-- begin --

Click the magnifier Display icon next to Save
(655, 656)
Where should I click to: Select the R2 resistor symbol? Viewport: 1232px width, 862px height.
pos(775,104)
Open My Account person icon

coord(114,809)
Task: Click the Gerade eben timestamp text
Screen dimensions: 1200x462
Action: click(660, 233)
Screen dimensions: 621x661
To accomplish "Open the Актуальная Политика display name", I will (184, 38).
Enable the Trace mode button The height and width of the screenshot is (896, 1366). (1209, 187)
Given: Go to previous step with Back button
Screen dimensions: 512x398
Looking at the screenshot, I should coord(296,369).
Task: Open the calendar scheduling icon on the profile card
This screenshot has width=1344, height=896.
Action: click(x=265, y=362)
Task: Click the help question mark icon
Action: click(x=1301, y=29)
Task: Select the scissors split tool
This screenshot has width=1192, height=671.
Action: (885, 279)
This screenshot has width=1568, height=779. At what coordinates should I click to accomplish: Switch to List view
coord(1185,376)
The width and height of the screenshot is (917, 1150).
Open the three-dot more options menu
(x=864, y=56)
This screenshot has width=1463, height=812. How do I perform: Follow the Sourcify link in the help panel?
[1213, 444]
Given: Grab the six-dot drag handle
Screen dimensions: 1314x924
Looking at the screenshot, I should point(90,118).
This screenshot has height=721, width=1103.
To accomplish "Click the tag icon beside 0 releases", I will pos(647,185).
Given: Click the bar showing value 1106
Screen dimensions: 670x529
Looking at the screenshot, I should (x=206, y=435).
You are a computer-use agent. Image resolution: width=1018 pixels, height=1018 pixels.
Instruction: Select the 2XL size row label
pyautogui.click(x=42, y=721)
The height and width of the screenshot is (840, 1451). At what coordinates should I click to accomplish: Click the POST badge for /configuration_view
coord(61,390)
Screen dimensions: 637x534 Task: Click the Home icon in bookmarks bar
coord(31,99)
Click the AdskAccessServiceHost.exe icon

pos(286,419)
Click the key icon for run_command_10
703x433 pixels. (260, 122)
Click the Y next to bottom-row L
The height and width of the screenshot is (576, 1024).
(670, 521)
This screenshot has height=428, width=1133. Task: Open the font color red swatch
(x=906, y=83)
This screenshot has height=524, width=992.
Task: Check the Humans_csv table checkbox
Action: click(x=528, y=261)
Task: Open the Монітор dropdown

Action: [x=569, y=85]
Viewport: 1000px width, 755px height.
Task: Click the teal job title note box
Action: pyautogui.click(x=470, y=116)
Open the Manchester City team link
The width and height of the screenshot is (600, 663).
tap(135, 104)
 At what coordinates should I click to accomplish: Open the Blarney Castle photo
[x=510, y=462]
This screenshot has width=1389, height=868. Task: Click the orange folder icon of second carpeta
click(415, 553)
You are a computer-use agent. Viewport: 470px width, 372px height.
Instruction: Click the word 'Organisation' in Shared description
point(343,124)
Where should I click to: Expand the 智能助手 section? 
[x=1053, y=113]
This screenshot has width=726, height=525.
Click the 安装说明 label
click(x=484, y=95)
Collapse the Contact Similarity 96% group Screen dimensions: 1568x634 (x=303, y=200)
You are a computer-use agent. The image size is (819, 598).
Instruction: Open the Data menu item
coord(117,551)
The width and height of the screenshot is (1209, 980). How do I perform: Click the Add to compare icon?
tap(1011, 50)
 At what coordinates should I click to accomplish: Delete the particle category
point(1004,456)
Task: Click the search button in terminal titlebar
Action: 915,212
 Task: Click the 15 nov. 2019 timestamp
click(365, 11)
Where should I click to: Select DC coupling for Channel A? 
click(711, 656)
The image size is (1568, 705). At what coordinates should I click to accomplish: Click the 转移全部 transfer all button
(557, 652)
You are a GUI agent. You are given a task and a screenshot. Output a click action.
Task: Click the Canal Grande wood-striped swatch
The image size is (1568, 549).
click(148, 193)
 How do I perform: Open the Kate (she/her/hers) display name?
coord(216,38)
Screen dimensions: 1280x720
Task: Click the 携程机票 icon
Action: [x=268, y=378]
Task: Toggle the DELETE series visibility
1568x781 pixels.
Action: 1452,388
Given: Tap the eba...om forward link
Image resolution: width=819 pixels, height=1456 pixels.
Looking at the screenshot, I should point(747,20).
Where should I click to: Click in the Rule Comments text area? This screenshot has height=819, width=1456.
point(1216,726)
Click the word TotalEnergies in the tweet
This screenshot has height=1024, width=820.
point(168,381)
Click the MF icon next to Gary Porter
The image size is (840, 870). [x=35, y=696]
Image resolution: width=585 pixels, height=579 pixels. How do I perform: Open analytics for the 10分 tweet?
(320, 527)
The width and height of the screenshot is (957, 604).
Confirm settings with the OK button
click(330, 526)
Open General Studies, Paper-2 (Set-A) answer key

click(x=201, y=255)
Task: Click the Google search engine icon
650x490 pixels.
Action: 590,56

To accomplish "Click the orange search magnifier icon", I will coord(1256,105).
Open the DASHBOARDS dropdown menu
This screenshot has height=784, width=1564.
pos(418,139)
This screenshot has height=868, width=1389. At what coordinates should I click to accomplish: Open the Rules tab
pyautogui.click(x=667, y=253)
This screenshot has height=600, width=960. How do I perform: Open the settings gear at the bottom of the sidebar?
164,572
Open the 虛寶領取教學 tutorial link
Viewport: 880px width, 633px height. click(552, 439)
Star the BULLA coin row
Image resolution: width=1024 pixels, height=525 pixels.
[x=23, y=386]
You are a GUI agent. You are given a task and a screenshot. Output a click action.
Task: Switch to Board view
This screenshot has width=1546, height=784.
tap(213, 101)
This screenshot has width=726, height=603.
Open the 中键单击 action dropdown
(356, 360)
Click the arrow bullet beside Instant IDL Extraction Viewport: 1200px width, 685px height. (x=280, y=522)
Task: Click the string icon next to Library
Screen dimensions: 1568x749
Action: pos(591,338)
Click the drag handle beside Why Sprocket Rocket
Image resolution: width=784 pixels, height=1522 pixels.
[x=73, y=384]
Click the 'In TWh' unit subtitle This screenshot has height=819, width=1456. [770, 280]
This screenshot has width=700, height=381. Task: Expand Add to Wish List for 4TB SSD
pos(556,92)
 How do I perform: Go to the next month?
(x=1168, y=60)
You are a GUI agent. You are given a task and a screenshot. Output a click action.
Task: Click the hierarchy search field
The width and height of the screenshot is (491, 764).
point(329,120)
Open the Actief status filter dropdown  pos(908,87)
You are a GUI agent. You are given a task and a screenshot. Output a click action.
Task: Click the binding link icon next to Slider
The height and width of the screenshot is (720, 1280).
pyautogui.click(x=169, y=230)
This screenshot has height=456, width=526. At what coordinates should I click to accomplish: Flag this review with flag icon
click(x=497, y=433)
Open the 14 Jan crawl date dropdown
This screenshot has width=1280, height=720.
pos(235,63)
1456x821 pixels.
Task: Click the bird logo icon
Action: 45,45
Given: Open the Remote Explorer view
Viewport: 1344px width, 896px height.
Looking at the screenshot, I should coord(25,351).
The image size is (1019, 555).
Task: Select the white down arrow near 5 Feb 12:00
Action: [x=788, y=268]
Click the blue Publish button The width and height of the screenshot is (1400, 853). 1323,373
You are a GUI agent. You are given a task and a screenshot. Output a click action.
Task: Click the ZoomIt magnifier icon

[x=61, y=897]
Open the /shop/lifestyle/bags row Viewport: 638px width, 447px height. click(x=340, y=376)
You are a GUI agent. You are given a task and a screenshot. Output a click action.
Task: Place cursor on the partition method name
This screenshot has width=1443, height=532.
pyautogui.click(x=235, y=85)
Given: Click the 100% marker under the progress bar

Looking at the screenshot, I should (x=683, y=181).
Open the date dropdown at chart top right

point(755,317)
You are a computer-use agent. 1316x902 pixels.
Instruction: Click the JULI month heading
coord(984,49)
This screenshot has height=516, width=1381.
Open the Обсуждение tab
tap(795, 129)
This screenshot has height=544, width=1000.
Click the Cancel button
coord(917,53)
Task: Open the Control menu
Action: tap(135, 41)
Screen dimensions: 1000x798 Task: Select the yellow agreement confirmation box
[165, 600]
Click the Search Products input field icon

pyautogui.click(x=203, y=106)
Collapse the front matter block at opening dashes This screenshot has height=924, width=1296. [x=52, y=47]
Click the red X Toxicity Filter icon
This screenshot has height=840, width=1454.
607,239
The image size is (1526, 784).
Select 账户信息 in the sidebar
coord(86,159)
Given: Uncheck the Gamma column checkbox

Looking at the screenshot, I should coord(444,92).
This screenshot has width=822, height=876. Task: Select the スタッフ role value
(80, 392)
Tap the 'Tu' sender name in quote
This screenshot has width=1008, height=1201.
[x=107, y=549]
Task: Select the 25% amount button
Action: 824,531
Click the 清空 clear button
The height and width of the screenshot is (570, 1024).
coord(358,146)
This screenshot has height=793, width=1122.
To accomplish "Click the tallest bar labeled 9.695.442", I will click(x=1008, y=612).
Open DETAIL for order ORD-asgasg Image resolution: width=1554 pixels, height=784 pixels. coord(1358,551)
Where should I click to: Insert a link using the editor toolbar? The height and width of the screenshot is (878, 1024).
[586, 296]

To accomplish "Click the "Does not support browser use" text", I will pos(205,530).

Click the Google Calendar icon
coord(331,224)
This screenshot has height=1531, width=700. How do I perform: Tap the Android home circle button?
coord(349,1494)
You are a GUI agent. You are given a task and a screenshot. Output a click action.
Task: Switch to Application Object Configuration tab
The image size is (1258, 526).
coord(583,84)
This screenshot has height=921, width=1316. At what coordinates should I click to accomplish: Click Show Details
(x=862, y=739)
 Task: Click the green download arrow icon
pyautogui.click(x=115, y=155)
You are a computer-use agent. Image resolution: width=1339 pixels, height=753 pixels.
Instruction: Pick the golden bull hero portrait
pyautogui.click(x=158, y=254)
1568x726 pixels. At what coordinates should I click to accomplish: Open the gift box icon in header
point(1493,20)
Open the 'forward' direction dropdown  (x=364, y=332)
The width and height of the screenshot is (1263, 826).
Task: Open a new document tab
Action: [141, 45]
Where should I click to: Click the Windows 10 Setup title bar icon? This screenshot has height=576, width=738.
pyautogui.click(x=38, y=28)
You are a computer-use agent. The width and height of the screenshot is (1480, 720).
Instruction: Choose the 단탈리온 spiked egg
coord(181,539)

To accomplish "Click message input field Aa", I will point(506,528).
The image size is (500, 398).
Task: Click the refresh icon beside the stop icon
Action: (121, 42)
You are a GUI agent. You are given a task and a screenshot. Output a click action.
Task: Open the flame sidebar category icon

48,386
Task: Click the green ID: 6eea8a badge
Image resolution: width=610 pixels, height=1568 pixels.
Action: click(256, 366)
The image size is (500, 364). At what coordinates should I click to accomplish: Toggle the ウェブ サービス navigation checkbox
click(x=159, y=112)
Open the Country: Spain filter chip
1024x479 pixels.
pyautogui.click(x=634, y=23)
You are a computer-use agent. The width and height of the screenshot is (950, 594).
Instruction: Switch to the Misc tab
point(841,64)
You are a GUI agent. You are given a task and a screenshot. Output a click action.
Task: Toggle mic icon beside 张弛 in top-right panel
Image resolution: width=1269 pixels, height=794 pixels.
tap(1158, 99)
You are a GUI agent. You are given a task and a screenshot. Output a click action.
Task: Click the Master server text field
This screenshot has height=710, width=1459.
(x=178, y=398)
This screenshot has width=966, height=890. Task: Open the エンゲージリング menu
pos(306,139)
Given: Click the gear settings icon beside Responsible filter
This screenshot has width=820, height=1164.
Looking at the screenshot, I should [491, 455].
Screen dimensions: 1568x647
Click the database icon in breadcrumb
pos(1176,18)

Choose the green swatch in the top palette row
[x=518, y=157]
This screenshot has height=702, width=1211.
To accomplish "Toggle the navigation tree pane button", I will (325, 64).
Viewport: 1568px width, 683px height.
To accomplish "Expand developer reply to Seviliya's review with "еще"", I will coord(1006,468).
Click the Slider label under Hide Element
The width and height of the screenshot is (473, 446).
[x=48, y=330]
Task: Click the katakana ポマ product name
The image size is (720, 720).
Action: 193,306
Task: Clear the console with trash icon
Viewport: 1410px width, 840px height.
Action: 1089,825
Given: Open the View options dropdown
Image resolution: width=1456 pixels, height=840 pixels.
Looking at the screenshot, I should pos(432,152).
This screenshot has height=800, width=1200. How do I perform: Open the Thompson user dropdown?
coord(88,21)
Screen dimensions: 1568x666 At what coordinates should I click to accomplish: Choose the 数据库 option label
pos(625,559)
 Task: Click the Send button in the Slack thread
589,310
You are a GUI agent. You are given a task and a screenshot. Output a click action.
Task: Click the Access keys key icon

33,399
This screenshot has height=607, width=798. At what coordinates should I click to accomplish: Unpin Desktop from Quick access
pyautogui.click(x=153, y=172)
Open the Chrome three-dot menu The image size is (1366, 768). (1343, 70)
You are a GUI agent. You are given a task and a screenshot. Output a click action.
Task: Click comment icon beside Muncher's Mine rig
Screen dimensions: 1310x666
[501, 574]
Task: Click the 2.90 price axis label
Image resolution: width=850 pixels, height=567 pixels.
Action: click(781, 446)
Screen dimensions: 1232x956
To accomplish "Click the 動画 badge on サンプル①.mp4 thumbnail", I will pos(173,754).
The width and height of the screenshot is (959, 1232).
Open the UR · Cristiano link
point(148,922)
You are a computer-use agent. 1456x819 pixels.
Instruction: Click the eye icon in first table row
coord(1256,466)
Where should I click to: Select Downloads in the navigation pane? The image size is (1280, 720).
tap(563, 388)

-- end --

# [To be done]
Copy out, unchanged, the lines between the one containing "Click the 'In" and the one containing "(x=1168, y=60)", inclusive.

# [Written answer]
Click the 'In TWh' unit subtitle This screenshot has height=819, width=1456. [770, 280]
This screenshot has width=700, height=381. Task: Expand Add to Wish List for 4TB SSD
pos(556,92)
 How do I perform: Go to the next month?
(x=1168, y=60)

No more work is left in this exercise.